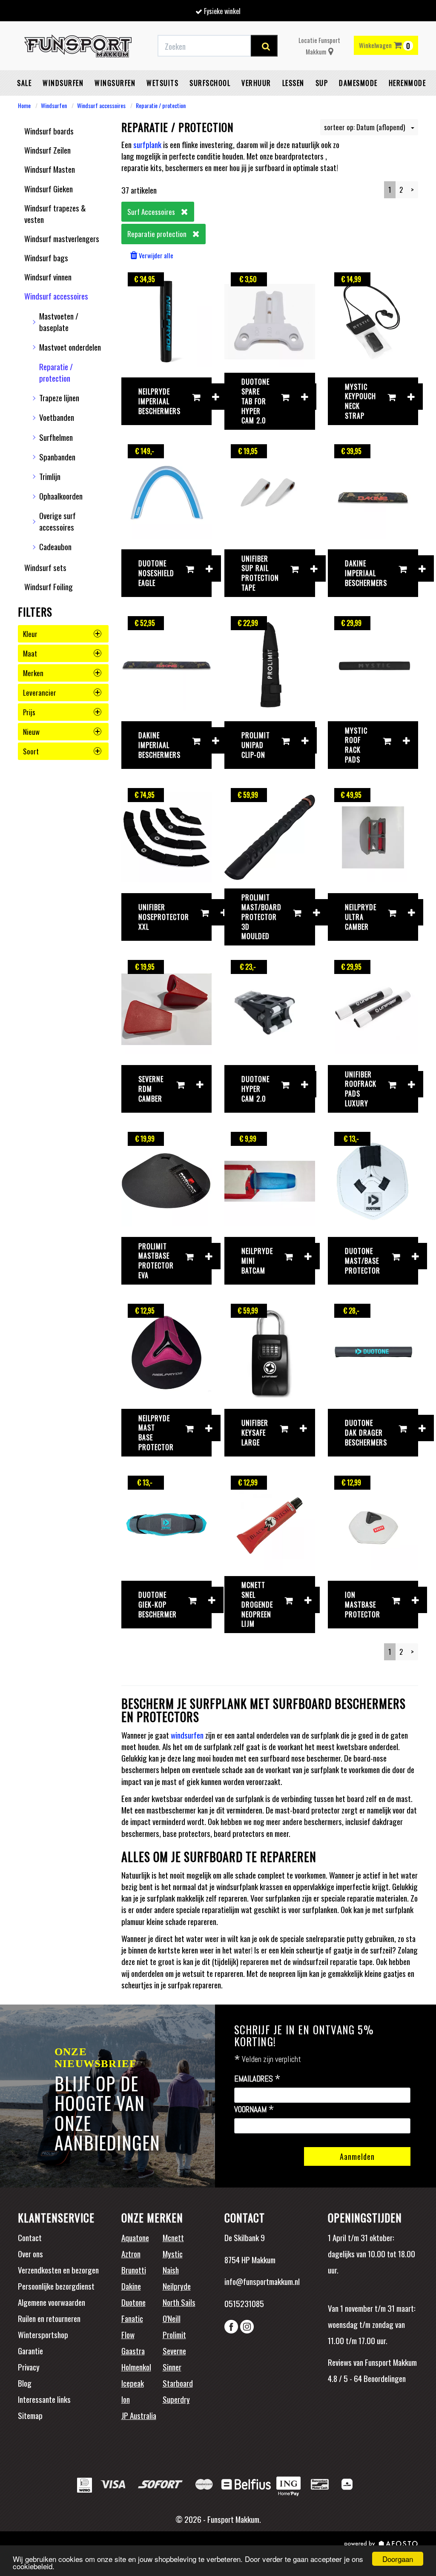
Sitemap (30, 2415)
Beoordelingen (384, 2378)
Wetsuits (162, 83)
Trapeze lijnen (59, 397)
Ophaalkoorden (61, 496)
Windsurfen (63, 83)
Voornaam (254, 2109)
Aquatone (135, 2237)
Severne (174, 2350)
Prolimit (174, 2334)
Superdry (176, 2399)
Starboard (178, 2383)
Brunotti (133, 2270)
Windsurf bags (46, 257)
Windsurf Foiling (48, 586)
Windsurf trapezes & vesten (55, 213)
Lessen (293, 83)
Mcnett (173, 2237)
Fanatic (132, 2318)
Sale (24, 83)
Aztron (131, 2253)
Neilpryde (177, 2286)
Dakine (131, 2286)
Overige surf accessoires (57, 521)
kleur (30, 633)
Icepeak (132, 2383)
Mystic (173, 2253)
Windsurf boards (49, 131)
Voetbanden (56, 417)
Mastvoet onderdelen (70, 347)
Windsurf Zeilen (47, 150)
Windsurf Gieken (48, 188)
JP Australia (138, 2415)
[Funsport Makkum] (78, 46)
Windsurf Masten (49, 169)
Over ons (30, 2253)
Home (24, 105)
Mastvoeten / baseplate (58, 321)
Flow (128, 2334)
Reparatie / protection (161, 105)
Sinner (172, 2367)
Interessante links (44, 2399)
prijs (29, 712)
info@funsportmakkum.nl (262, 2281)
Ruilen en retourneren (49, 2318)
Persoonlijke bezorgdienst (56, 2286)
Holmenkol (136, 2367)
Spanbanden (57, 457)
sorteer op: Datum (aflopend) (365, 127)
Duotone (133, 2302)
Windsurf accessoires (101, 105)
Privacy (29, 2367)
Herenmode (407, 83)
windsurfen (187, 1735)
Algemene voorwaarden (51, 2302)
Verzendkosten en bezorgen (58, 2270)
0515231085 (244, 2303)
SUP (322, 83)
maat (30, 653)
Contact (30, 2237)
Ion (125, 2399)
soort (31, 751)
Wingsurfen (115, 83)
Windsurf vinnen (48, 277)
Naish (171, 2270)
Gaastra (133, 2350)
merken (33, 673)
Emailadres (257, 2079)
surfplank (147, 144)
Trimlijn (49, 476)
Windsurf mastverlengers (61, 238)
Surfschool (209, 83)
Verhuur (256, 83)
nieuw (31, 731)
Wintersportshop (43, 2334)
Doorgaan (397, 2558)
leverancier (39, 692)
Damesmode (358, 83)
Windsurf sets (45, 567)
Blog (25, 2383)
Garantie (30, 2350)
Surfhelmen (56, 437)
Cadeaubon (55, 546)
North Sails (179, 2302)
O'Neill (172, 2318)
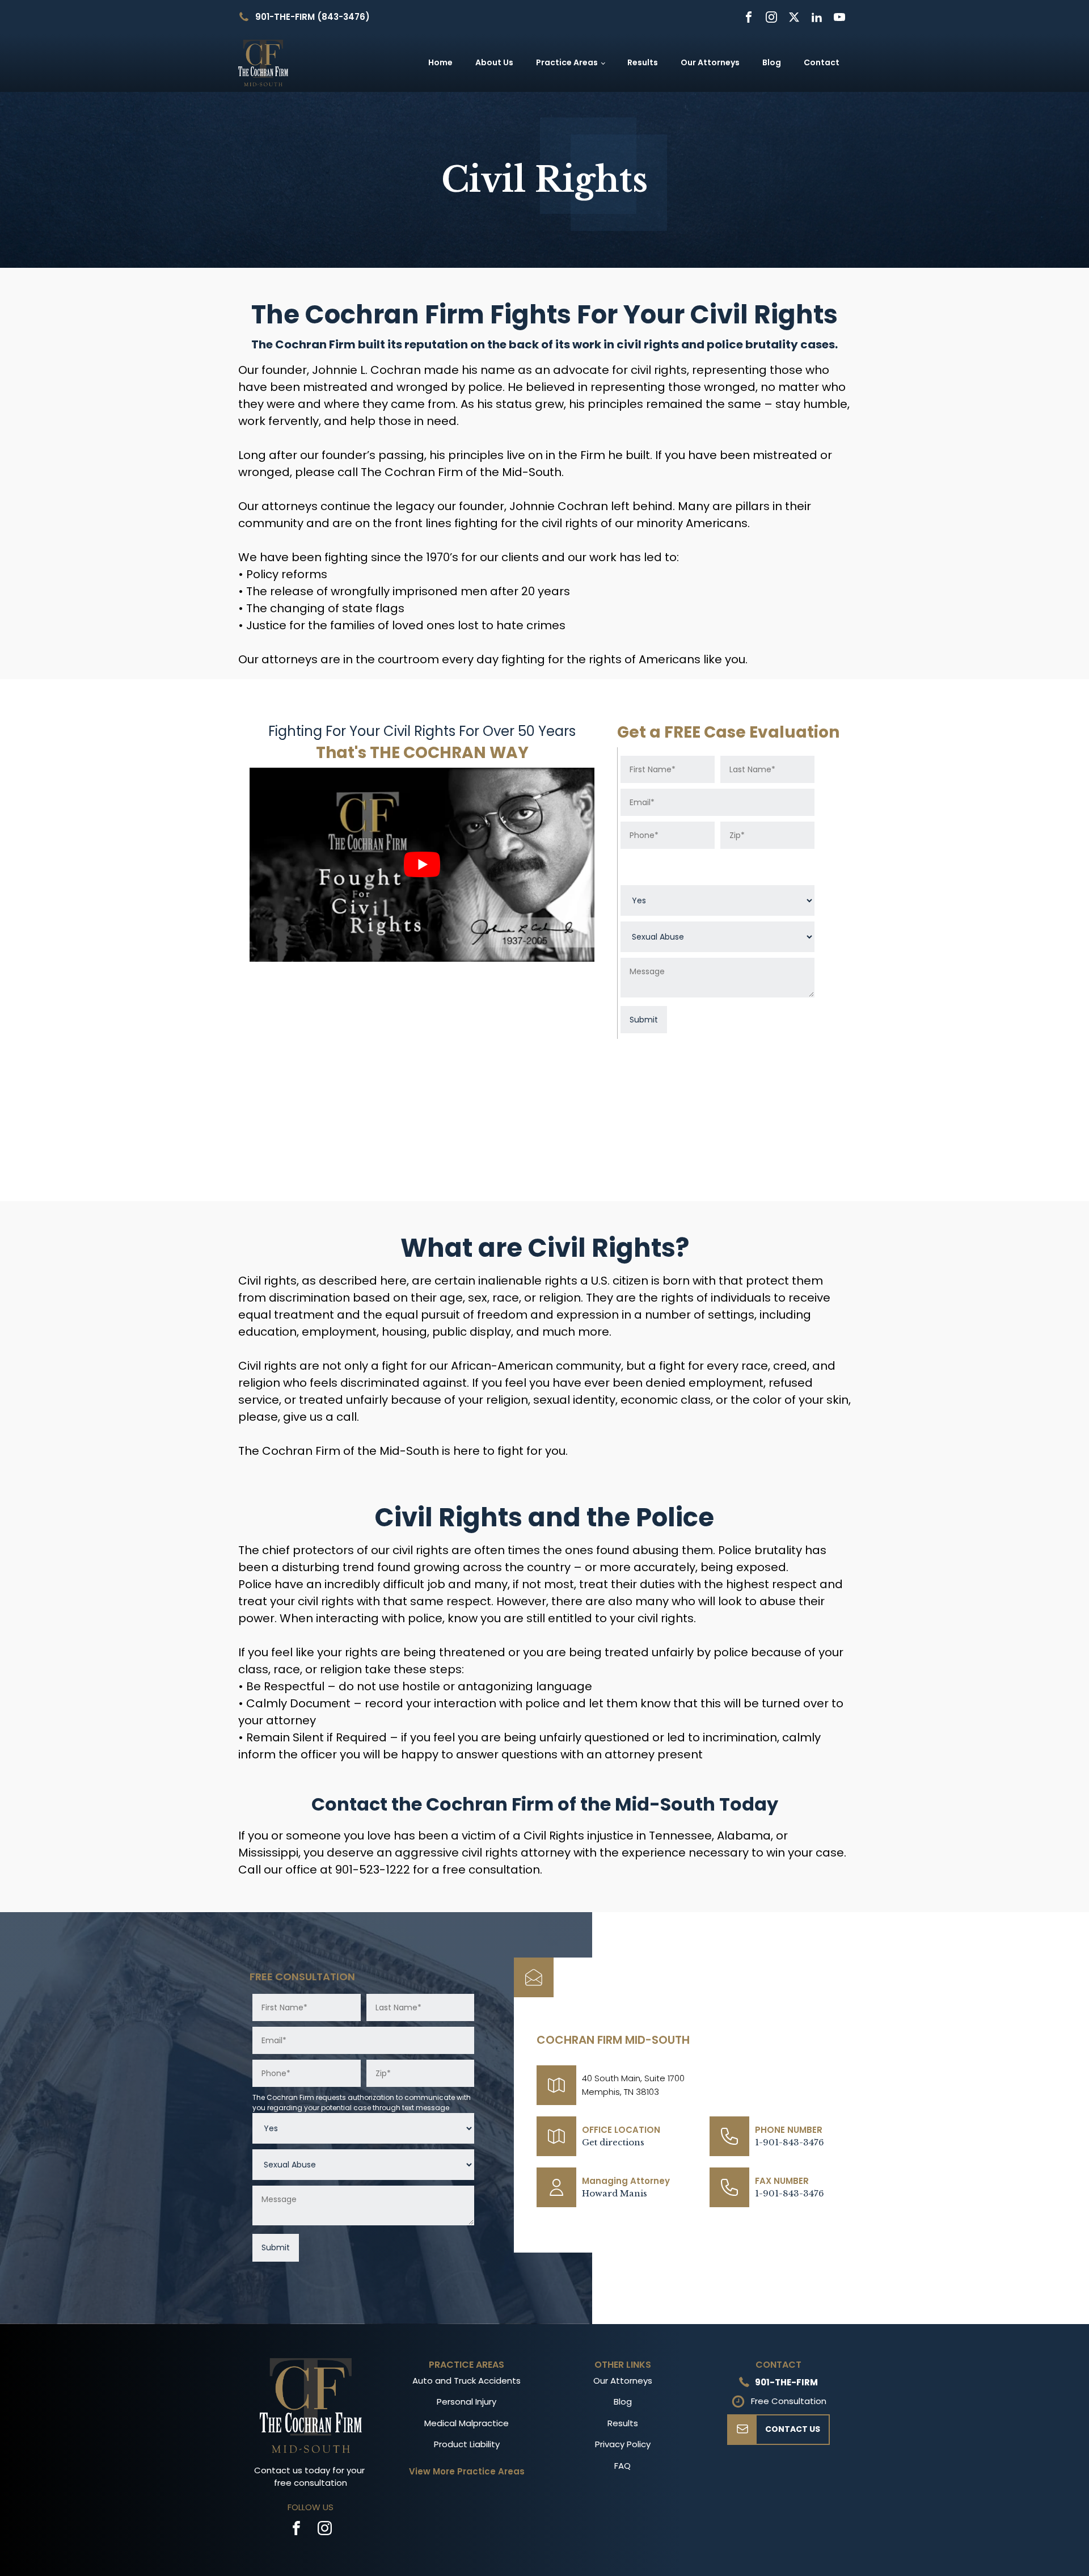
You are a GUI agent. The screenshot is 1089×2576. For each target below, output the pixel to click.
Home (440, 62)
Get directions (613, 2142)
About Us (494, 62)
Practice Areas (567, 62)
* * * * * * *
WORK INSTRUCTIONS ->
Return the lines of the listing where the string "accessoires" appears.

ANSWER FOR THE TASK ->
Overige surf accessoires (57, 521)
Windsurf accessoires (101, 105)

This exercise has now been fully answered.